La strategia più saggia da parte di Putin, secondo alcuni analisti, sarebbe rimuovere le forze che abbastanza forze da far sentire Assad sotto pressione per negoziare un accordo per la pace, ma tenere abbastanza forze russe in Siria per scoraggiare le forze anti-Assad (Arabia Saudita, USA) di aumentare il livello dello scontro, minacciando implicitamente che la Russia le affronterebbe ad armi pari intervendo nuovamente con nuove truppe. E sembra essere quello che Putin sta facendo.
I costi dell’avventura della Russia in Siria stavano superando i benefici
Vladimir Putin sembra aver dichiarato missione completata in Siria e in effetti c’è del vero in questo: ha raggiunto i suoi immediati, sebbene impliciti, obiettivi in Siria. Ma si tratta di una vittoria superficiale e sotto la superficie ci sono state vere e proprie battute d'arresto.
Putin non è riuscito a raggiungere i suoi due obiettivi dichiarati in Siria: la vittoria militare di Assad e condurre un coalizione globale contro gli estremisti siriani.
Here are Syrian battle lines before the Russian campaign, and today. Don't know if this is "mission accomplished." pic.twitter.com/Z7jZ5txT0H
— DavidKenner (@DavidKenner) March 14, 2016
Una simile coalizione, che Putin cercò di evocare lo scorso anno nel suo primo discorso all’Assemblea Generale delle Nazioni Unite in dieci anni, non avrebbe solo assicurato gli interessi della Russia in Siria ma avrebbe anche terminato l’isolamento della Russia dall’Occidente - un problema molto più costoso per la Russia e molto più importante per Putin di qualsiasi cosa che potrebbe accadere in Siria.

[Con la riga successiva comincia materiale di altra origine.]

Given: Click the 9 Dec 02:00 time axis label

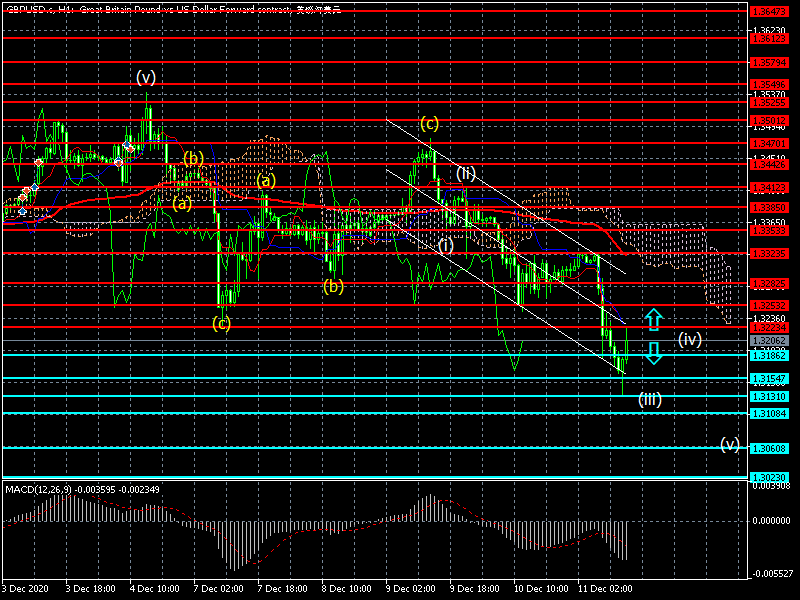Looking at the screenshot, I should pos(412,589).

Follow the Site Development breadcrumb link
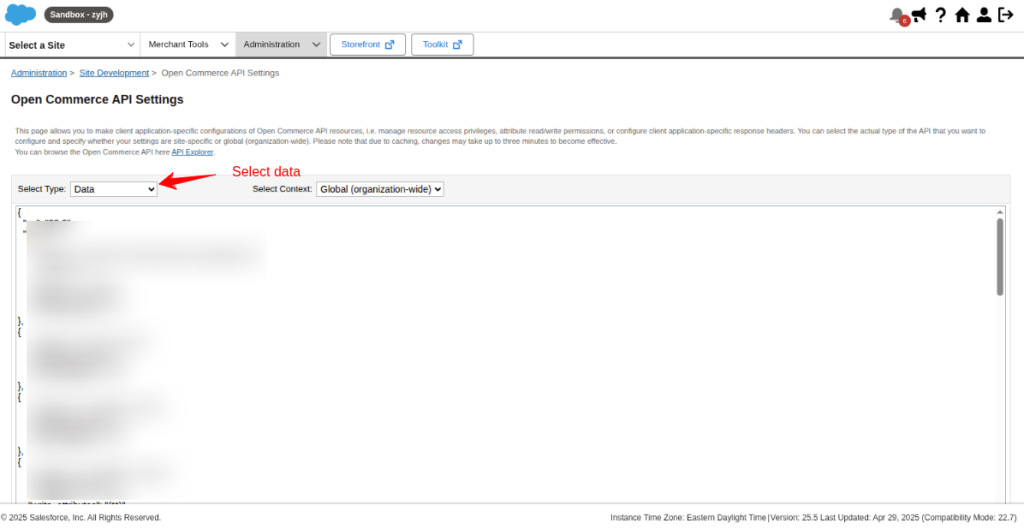114,73
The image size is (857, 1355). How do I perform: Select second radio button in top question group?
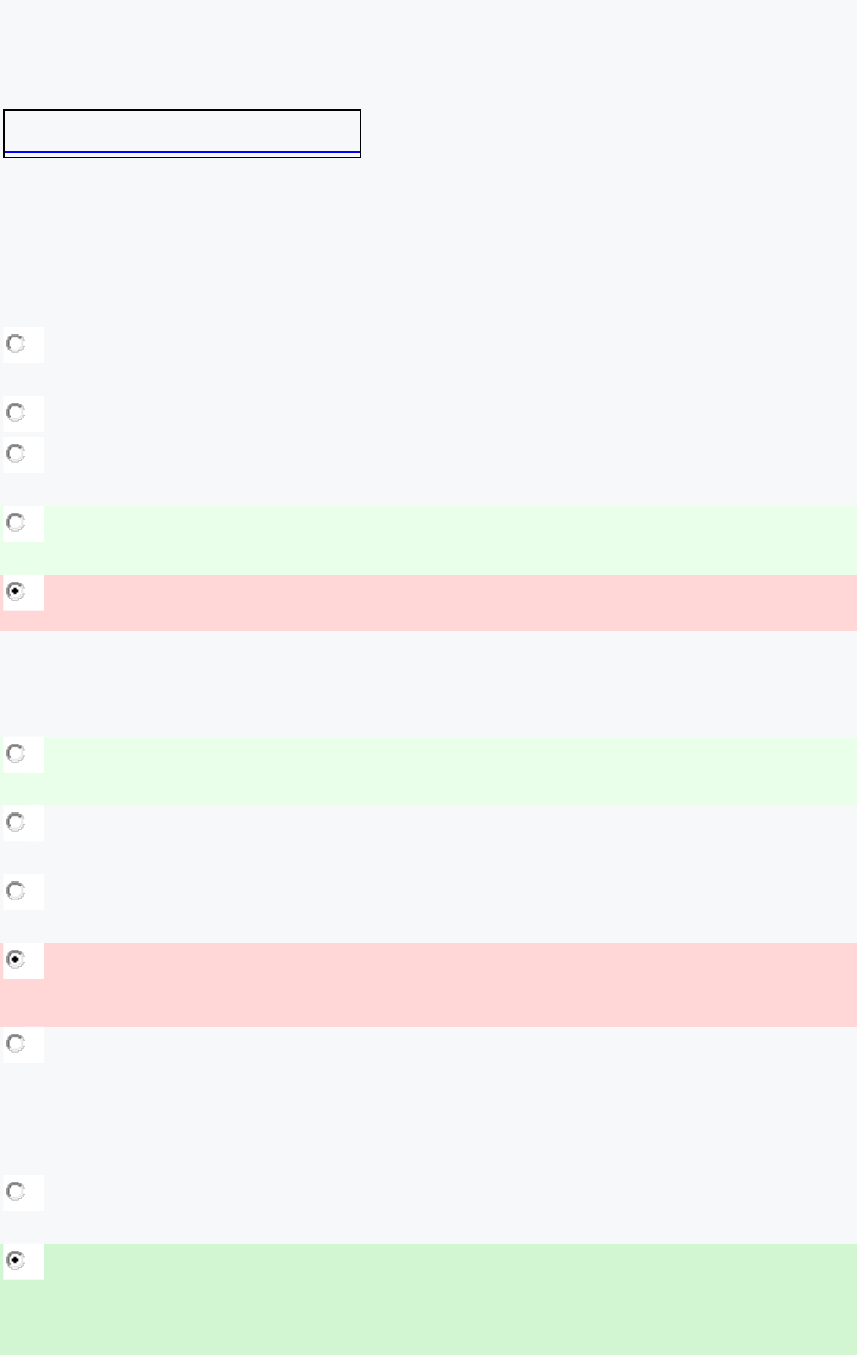click(16, 412)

Assad non riesce ancora a vincere in Siria e la Russia è ancora isolata dall’Occidente, che non ha mai risposto alle sue richieste implicite di un grande affare, nel quale l’Occidente accetta il suo aiuto in Siria e perdona le sue azioni in Ucraina. Il suo ritiro dalla Siria adesso (se si verificherà veramente) è allo stesso tempo una dichiarazione di sconfitta quanto di vittoria.
La Siria non ha rappresentato neanche la vittoria politica domestica in cui Putin sperava. Nel 2014 era intervenuto in Ucraina e si rivelò così popolare tra i Russi che la popolarità di Putin andò alle stelle - qualcosa che non era solo un momento positivo per Putin ma che aiutò effettivamente il suo regime a sopravvivere l’opprimente crisi economica.

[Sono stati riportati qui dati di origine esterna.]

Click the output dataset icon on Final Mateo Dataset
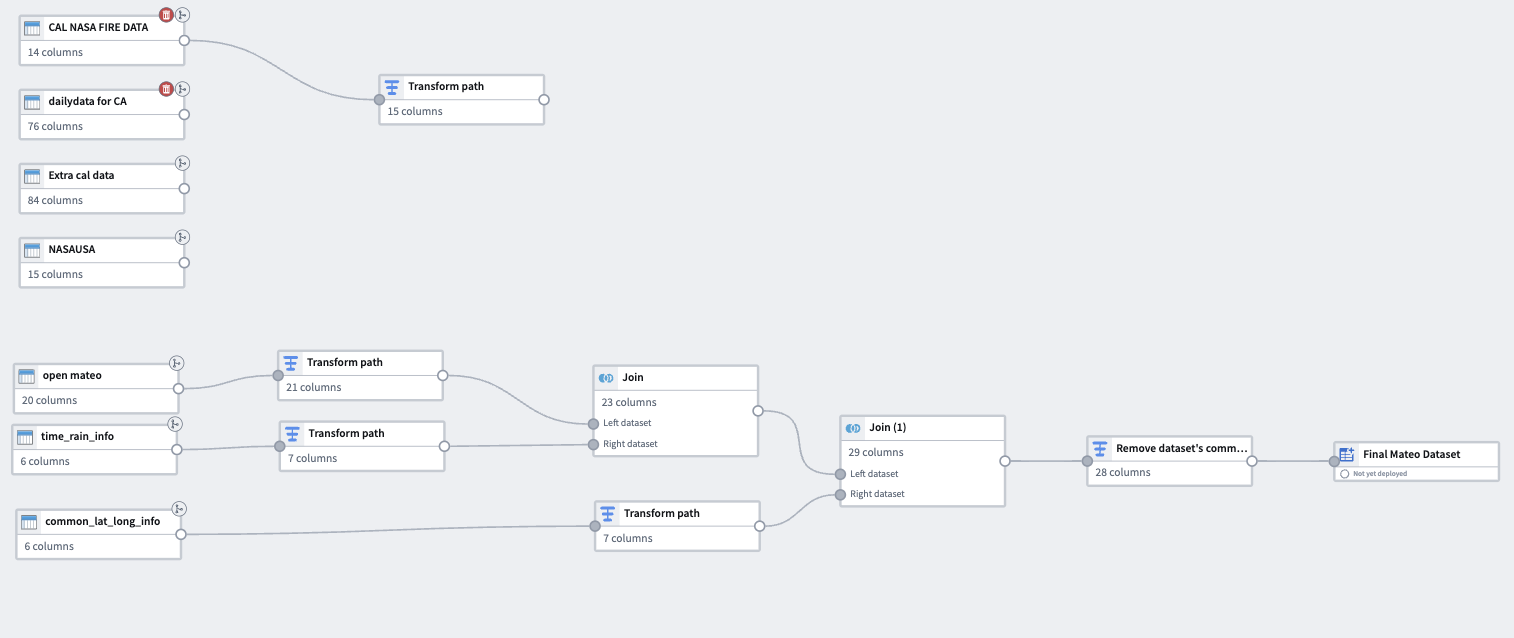 click(x=1346, y=454)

Ma l’euforia della Russia nei confronti dell’intervento in Ucraina scemerà inevitabilmente e l’economia russa è ancora spazzatura da bruciare, quindi se Putin vuole essere sicuro che del suo governo deve raggiungere un'altra grossa vittoria politica. La Siria non lo sarebbe mai stata. Il supporto pubblico alla guerra era inizialmente basso e, anche se dopo è cresciuto, non è mai stato popolare come contro l’Ucraina. I media di stato, spesso dei buoni indicatori del pensiero del Cremlino, stanno dipingendo la guerra come una vittoria - ma anche come alla sua conclusione.

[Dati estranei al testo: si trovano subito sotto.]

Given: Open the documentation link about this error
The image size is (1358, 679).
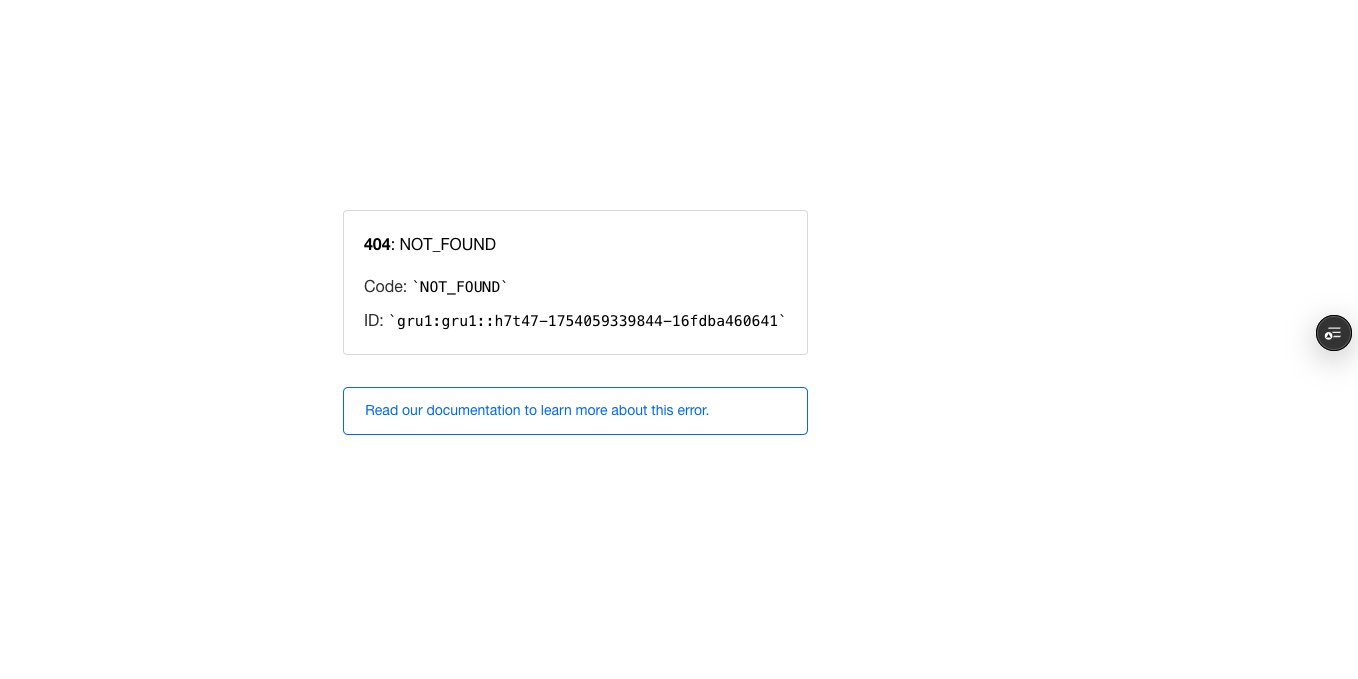Looking at the screenshot, I should point(575,411).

A fronte di tutti i suoi guai, la Russia è, nel migliore dei casi, tornata alla situazione del 2014: quando il suo alleato Bashar al-Assad non stava né vincendo né perdendo nello stallo in Siria; quando la Russia, con la sua economia che affondava e l'influenza che scemava, era isolata e sanzionata, dall’Occidente; e quando Putin aveva solo una guerra all’estero di cui preoccuparsi. Quella è la linea di fondo a cui la Russia ha voluto tornare così duramente. Ma sembra esserci riuscita.